Breast cancer aggregates in families, with the disease being approximately twice as common in the first-degree relatives of cases as in the general population (Collaborative Group on Hormonal Factors in Breast Cancer, 2001). The higher risk to monozygotic twins of breast cancer cases than to dyzygotic twins of cases suggests that most of this familial clustering is likely to have a genetic basis (Peto and Mack, 2000). However, although several important breast cancer susceptibility genes have now been identified, most of the familial aggregation of breast cancer remains unexplained.
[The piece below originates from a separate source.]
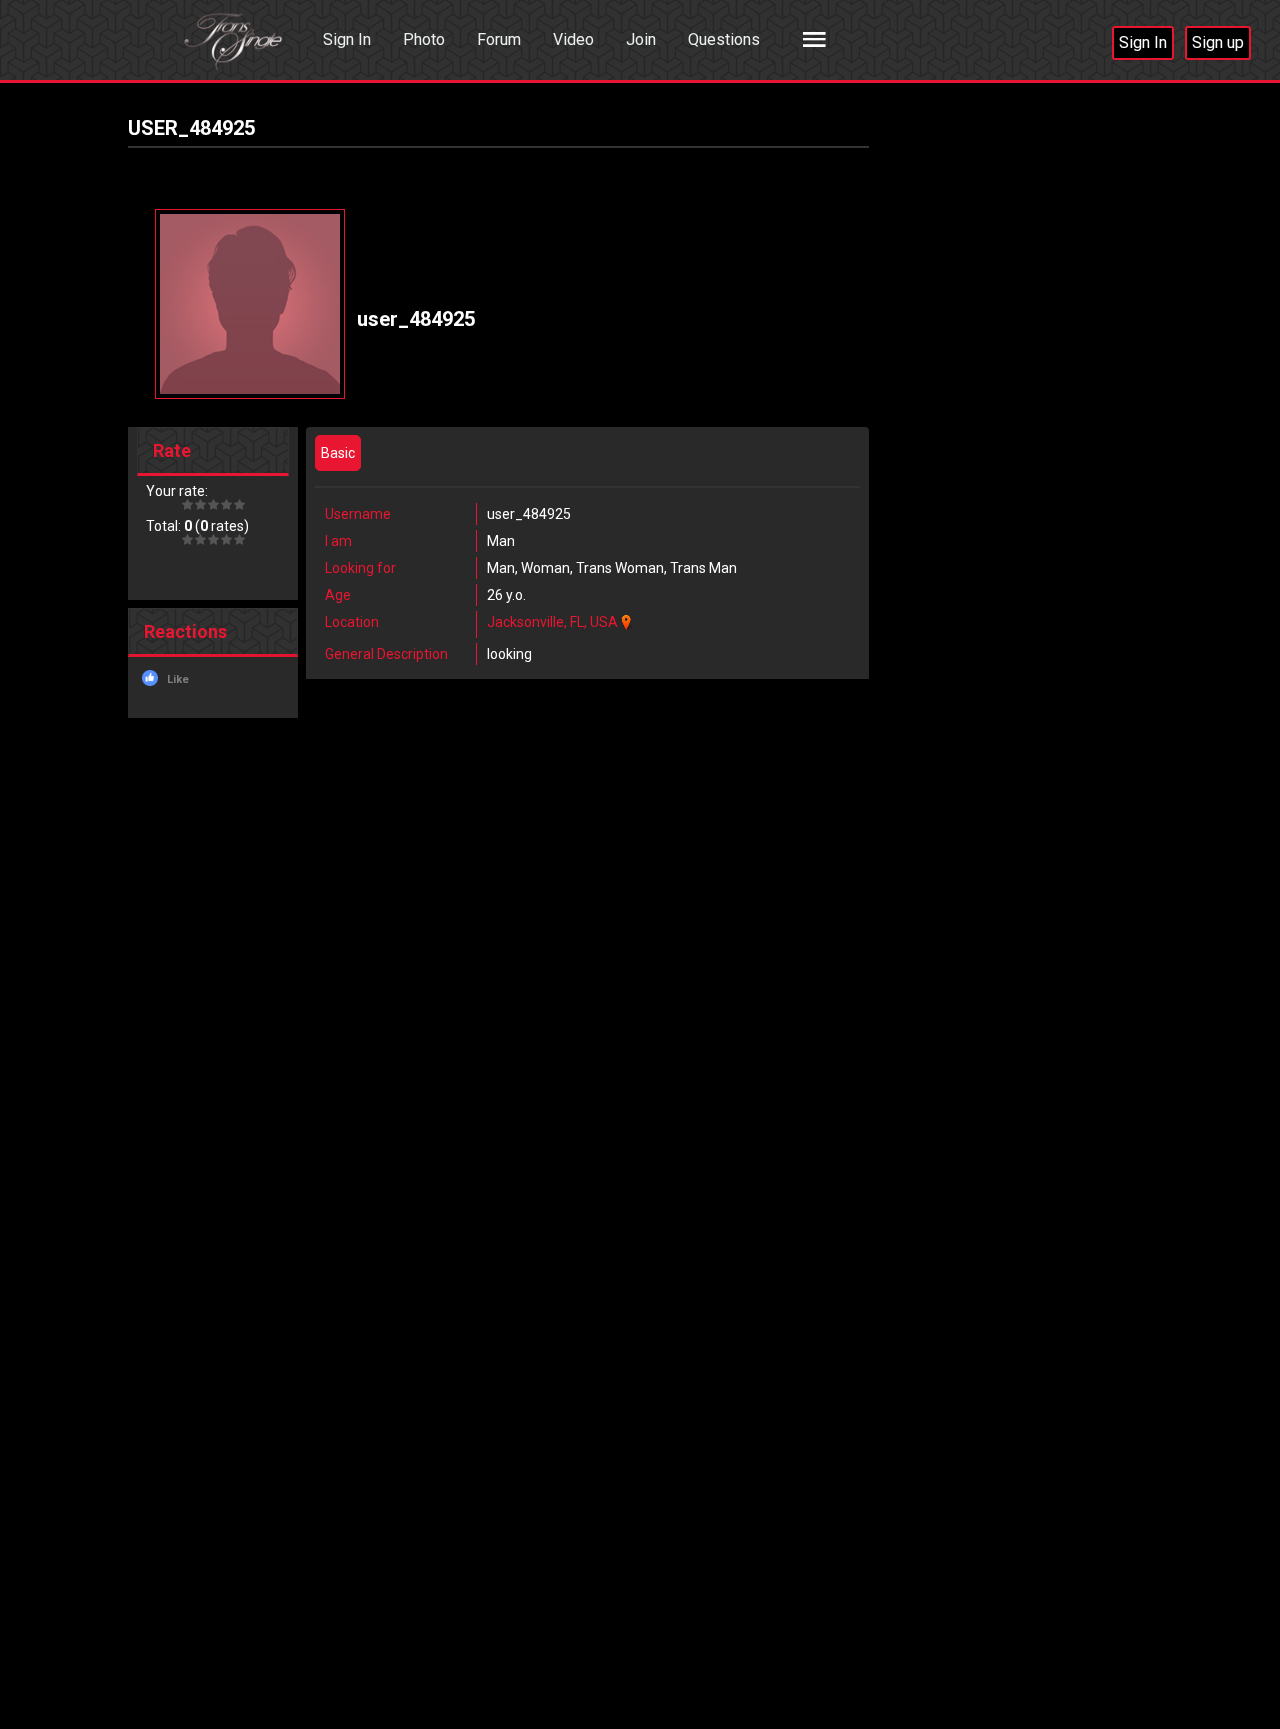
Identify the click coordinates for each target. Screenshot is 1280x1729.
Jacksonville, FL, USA (552, 622)
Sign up (1218, 42)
In the 1990s, two important breast cancer susceptibility genes, BRCA1 (MIM 113705) and BRCA2 (MIM 600185), were identified by linkage studies in multiple case families (Miki et al., 1994; Wooster et al., 1995). Germline mutations in these genes confer high lifetime risks of breast cancer and ovarian cancer, together with smaller risks of some other cancer types (Antoniou et al., 2003; Thompson and Easton, 2004). Mutations in these genes are common in families with multiple cases of breast or ovarian cancer, and are present in most families with at least six or more cases (Ford et al., 1998). Population-based studies have estimated that BRCA1 and BRCA2 mutations account for ~15% of the excess familial risk of breast cancer (Peto et al., 1999; Anglian Breast Study, 2000; Dite et al., 2003). Mutations in two other genes, TP53 and PTEN, also confer high risks of breast cancer, but only in the context of rare syndromes. Mutations in the ATM and CHEK2 genes confer more moderate (approximately twofold) risks of breast cancer (CHEK2 Case-Control Consortium, 2004; Thompson et al., 2005), although some mutations in ATM may confer higher risks. In total, the known susceptibility genes have been estimated to account for no more than 25% of the familial aggregation of breast cancer (Easton, 1999), suggesting strongly that other susceptibility genes remain to be identified.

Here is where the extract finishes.